- Provided data:
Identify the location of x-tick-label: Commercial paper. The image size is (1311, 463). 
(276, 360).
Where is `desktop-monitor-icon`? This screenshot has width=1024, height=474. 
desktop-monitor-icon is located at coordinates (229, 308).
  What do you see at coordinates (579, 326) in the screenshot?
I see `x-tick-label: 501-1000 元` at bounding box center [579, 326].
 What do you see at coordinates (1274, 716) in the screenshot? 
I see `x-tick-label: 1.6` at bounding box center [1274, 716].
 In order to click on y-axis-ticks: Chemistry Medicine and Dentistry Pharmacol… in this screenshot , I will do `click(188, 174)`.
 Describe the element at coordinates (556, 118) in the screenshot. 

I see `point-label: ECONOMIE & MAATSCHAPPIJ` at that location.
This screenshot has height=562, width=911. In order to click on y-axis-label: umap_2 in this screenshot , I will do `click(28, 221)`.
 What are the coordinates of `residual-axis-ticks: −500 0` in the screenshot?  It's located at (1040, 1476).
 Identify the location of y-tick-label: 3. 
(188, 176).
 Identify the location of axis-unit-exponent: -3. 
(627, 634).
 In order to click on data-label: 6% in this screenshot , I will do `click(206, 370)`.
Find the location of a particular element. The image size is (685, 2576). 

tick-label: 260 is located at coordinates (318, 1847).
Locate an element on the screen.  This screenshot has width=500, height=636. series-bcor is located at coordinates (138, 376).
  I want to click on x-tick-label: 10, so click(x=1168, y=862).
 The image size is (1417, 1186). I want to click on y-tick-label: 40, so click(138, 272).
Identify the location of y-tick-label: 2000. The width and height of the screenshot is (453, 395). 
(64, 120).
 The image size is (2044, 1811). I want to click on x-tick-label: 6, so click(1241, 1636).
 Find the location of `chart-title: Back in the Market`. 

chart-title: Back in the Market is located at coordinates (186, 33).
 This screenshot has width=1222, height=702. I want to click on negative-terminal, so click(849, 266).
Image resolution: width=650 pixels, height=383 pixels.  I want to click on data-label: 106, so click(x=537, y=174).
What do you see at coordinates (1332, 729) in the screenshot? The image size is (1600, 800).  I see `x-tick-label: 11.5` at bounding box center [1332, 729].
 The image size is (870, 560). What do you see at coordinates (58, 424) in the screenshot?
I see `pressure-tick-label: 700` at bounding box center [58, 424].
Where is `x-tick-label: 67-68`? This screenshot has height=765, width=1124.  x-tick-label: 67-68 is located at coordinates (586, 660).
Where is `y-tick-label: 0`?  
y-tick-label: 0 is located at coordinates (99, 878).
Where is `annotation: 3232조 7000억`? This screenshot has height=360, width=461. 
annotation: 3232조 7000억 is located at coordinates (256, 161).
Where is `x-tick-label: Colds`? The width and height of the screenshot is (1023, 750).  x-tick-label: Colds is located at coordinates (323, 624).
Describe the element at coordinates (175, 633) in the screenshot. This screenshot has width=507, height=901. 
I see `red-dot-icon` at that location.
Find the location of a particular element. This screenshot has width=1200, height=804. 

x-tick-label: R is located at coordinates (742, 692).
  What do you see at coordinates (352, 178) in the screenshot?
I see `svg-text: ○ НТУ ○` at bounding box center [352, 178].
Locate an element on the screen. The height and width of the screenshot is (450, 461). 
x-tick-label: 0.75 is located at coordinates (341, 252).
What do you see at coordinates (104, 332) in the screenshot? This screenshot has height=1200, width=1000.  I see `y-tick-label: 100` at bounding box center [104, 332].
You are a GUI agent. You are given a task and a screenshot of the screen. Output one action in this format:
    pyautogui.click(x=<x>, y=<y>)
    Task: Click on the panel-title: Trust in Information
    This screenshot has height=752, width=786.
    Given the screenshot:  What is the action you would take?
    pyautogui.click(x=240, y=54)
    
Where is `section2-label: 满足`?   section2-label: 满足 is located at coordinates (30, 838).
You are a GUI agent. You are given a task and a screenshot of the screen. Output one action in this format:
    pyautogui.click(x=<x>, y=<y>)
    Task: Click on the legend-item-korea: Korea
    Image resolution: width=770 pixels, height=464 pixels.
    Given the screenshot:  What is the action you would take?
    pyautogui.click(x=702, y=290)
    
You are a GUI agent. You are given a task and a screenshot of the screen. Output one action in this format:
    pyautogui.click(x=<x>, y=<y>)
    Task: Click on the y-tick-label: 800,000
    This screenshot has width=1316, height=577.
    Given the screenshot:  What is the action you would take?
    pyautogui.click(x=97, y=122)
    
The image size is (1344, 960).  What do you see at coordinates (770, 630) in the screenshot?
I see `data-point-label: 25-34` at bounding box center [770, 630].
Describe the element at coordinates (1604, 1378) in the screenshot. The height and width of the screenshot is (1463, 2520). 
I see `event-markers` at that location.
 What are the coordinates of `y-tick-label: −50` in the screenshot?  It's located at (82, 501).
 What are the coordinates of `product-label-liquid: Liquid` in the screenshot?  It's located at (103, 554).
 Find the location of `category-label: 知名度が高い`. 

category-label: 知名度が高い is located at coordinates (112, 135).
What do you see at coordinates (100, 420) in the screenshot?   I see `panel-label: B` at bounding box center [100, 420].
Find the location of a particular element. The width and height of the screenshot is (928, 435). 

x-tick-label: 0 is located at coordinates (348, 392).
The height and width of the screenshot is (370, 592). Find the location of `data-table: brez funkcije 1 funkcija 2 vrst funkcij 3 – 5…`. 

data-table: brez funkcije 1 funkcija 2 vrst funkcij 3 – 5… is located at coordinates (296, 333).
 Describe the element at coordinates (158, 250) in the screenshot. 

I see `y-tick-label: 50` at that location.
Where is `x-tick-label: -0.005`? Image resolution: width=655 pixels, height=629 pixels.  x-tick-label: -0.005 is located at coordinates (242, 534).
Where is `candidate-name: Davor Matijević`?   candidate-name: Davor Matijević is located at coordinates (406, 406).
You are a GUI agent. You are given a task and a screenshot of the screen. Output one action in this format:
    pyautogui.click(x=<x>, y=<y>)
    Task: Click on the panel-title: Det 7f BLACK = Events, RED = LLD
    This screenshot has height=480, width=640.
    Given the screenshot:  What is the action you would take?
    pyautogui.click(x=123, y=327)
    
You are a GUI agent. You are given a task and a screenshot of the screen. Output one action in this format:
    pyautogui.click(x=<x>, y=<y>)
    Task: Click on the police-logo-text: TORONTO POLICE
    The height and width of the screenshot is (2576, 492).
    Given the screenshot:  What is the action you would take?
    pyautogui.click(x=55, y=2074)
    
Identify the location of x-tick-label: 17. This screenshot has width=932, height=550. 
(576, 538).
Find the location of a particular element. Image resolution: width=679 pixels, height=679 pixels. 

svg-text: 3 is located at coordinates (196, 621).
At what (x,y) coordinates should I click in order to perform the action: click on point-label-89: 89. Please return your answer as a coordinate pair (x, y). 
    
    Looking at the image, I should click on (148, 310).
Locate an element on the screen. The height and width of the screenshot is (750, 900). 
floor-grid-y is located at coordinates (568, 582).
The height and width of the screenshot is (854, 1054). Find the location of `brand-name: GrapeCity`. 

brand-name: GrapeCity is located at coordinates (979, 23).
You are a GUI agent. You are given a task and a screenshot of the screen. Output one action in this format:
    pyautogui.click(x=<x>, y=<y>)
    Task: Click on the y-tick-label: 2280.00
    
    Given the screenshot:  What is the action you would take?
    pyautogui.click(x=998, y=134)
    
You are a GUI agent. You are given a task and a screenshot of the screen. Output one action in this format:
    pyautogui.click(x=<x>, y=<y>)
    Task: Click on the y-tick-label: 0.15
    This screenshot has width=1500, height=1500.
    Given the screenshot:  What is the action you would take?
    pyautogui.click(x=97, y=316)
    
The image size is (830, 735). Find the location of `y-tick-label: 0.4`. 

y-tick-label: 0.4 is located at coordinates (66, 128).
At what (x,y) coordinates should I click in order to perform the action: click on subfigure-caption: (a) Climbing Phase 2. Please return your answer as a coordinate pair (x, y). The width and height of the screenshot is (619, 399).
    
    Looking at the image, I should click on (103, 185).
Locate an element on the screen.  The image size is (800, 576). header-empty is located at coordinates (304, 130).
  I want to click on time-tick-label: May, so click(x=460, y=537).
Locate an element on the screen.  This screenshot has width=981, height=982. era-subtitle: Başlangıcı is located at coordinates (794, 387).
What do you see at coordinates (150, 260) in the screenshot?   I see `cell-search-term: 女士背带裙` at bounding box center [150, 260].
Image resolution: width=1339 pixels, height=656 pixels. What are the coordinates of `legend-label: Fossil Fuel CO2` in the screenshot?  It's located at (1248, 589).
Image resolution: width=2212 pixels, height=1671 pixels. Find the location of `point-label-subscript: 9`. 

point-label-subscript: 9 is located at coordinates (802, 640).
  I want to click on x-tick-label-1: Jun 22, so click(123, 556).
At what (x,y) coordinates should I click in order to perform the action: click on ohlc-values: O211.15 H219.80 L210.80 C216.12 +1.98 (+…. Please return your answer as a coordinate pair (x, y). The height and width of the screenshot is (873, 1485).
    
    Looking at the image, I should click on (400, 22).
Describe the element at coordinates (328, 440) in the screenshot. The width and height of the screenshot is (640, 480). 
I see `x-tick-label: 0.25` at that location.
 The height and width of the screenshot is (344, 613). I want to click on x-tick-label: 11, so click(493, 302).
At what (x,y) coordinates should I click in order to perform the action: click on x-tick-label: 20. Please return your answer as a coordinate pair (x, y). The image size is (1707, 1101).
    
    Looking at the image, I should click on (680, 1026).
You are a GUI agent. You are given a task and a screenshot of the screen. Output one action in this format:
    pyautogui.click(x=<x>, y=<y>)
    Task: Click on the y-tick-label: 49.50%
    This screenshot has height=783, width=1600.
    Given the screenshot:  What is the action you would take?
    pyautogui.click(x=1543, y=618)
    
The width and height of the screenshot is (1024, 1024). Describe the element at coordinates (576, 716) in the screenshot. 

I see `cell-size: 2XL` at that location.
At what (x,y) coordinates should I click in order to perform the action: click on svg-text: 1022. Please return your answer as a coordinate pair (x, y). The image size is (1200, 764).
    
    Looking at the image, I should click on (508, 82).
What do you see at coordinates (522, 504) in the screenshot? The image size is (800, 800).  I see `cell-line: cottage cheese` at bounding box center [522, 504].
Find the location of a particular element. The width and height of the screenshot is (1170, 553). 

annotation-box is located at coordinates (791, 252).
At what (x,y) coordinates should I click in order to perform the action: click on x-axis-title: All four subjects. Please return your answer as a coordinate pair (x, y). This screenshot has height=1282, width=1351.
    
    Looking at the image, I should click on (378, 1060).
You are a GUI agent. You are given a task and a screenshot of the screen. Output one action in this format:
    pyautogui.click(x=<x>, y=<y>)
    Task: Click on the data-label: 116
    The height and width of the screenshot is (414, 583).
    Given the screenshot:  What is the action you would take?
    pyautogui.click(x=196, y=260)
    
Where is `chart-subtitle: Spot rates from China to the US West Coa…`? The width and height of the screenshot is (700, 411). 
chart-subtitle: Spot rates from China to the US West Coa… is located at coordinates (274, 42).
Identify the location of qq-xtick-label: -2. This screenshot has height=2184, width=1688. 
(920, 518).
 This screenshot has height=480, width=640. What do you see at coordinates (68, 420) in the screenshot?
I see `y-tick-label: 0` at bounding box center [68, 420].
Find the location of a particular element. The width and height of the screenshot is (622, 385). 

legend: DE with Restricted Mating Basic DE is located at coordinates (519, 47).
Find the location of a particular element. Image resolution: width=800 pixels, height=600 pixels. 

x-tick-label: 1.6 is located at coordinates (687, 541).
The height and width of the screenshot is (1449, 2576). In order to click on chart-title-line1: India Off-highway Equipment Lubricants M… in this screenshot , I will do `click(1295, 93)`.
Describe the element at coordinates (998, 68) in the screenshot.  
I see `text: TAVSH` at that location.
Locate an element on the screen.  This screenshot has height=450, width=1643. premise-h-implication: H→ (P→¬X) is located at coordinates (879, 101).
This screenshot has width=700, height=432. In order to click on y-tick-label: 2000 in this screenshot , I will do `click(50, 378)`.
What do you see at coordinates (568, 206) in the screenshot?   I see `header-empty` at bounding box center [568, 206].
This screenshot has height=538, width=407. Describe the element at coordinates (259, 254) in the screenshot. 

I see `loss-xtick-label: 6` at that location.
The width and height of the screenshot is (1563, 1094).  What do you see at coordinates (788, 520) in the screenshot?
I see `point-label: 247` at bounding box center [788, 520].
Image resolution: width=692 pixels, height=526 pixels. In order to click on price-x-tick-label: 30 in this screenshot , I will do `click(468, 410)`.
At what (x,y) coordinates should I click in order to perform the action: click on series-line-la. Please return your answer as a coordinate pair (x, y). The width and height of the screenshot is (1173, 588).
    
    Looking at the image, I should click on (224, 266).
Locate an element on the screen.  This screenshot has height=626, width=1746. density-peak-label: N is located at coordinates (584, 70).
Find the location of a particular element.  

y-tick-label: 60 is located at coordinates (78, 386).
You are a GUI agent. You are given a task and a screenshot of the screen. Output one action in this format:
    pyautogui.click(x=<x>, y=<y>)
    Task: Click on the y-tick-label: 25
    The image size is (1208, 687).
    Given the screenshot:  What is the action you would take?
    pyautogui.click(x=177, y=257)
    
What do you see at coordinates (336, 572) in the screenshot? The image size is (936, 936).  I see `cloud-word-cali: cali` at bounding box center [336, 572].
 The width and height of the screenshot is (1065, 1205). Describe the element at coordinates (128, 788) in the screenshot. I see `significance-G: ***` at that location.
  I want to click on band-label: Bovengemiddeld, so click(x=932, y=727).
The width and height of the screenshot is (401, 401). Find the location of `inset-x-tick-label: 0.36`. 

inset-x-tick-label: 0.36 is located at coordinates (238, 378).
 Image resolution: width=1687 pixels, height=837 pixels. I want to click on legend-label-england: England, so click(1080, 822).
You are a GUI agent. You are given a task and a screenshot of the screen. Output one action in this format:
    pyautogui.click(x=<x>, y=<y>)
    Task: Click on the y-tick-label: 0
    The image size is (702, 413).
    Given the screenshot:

- Job item:
Rewrite the items from the line containing "has width=1024, height=474." through the line containing "This screenshot has height=562, width=911.", both included, swapping "Describe" for "Explain" and leaving everything else unchanged.

- Response area:
Where is `desktop-monitor-icon`? This screenshot has width=1024, height=474. 
desktop-monitor-icon is located at coordinates (229, 308).
  What do you see at coordinates (579, 326) in the screenshot?
I see `x-tick-label: 501-1000 元` at bounding box center [579, 326].
 What do you see at coordinates (1274, 716) in the screenshot? 
I see `x-tick-label: 1.6` at bounding box center [1274, 716].
 In order to click on y-axis-ticks: Chemistry Medicine and Dentistry Pharmacol… in this screenshot , I will do `click(188, 174)`.
 Explain the element at coordinates (556, 118) in the screenshot. 

I see `point-label: ECONOMIE & MAATSCHAPPIJ` at that location.
This screenshot has height=562, width=911. In order to click on y-axis-label: umap_2 in this screenshot , I will do `click(28, 221)`.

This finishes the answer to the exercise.